昨今、ESG投資やISO 30414への対応など、人的資本の情報開示が国内外で注目されています。そこで今回、株式会社大和総研 金融調査部 SDGsコンサルティング室長の太田珠美氏に、『投資家・従業員視点の人的資本経営』をテーマとしてお話を伺った記事から、一部抜粋してお届けします。

本インタビューの全文は、下記URLからダウンロード可能です。
〜海外企業の実践事例から紐解く〜投資家・従業員視点の人的資本経営とは

■Profile
太田珠美/Tamami Ota
株式会社大和総研 金融調査部SDGsコンサルティング室長

2003年大和証券入社、リテール営業や企画部門を経て、2010年に大和総研に転籍。日本株式市場やコーポレートファイナンス関連のリサーチ業務に従事。2017年頃からサステナブルファイナンスのリサーチも行うようになり、2019年にSDGsコンサルティング室を立ち上げた際に室長に就任。東京工業大学非常勤講師も務める。公益法人協会「ESG投資研究会」委員、日本証券業協会「カーボンニュートラル実現に向けた証券業界に対するアドバイザリーボード」メンバー。

国内外におけるESG投資の広がり

——  海外の投資家が「無形資産の価値」を重視するようになってきました。日本国内におけるESG投資の広がりについて、どのような印象をお持ちですか?

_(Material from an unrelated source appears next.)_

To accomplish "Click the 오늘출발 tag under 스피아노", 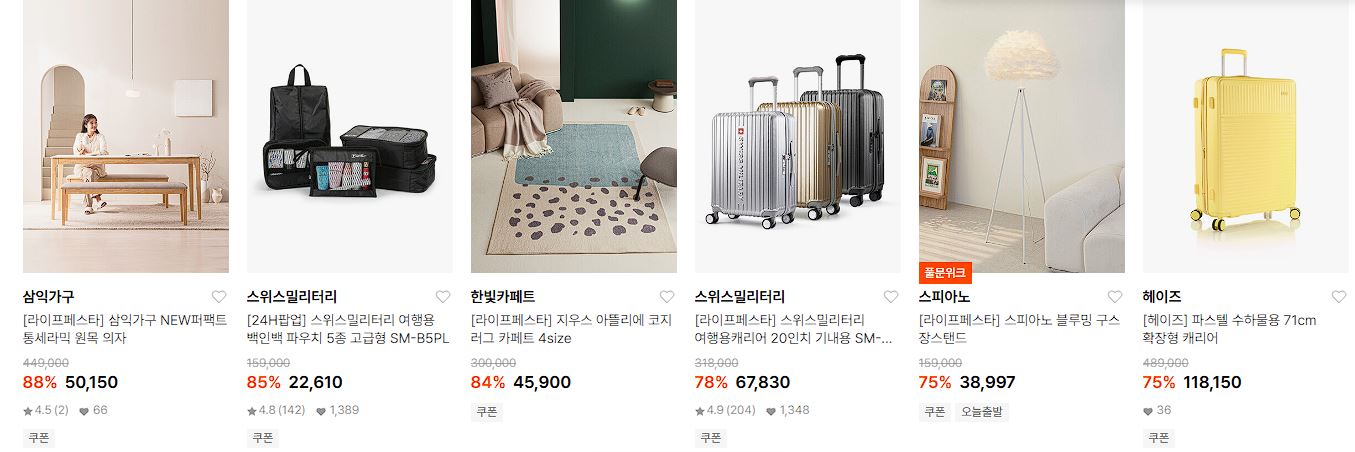I will click(x=983, y=412).
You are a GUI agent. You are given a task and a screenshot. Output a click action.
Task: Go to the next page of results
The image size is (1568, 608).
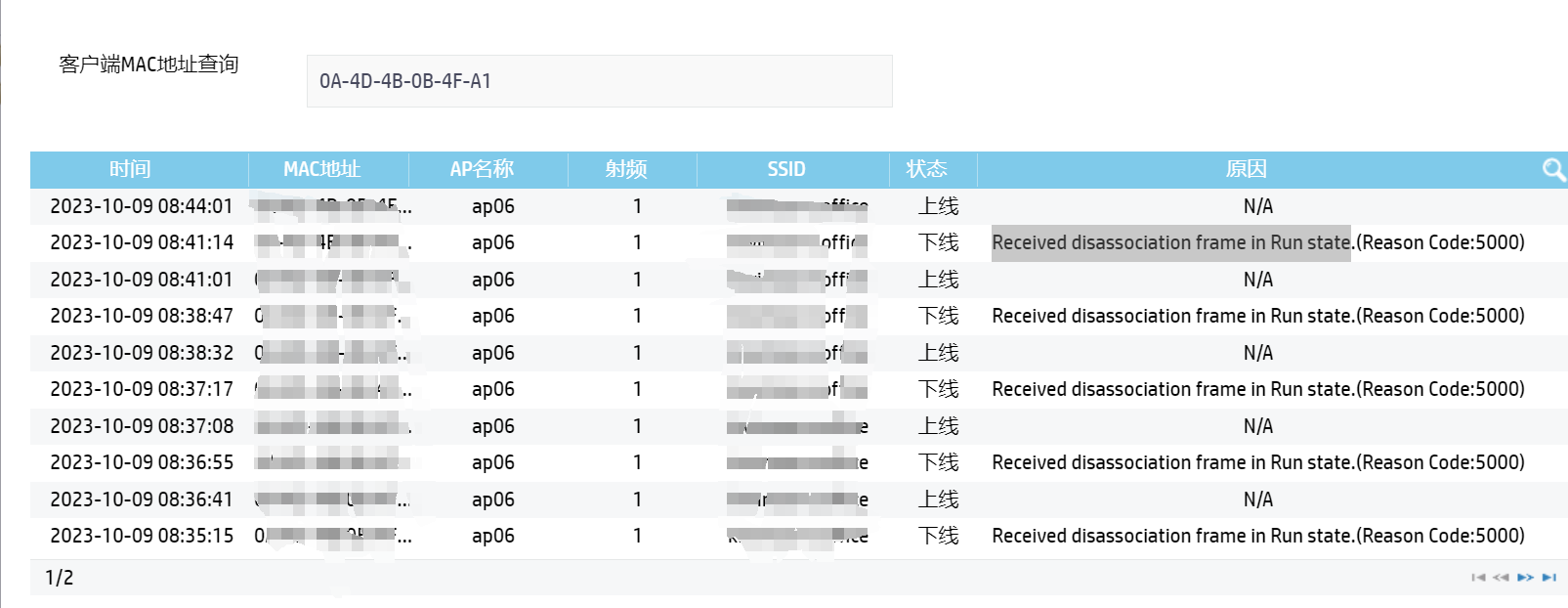[x=1525, y=578]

太田氏:日本サステナブル投資フォーラムの調査では、機関投資家の運用資産全体のおよそ6割がESGを考慮した投資になっています。もはや機関投資家にとってESG投資は特別な運用手法ではなくなりつつある印象です。

——  ESG経営や人的資本経営は企業が「なぜ取り組むのか」を理解しているかどうかが、進捗に影響していると感じます。また、人的資本の情報開示を行い、ESG評価※1 を高めることで、パッシブ運用※2 における投資比率が増えていく、というような捉え方をしていますが、こちらに関してはいかがお考えでしょうか。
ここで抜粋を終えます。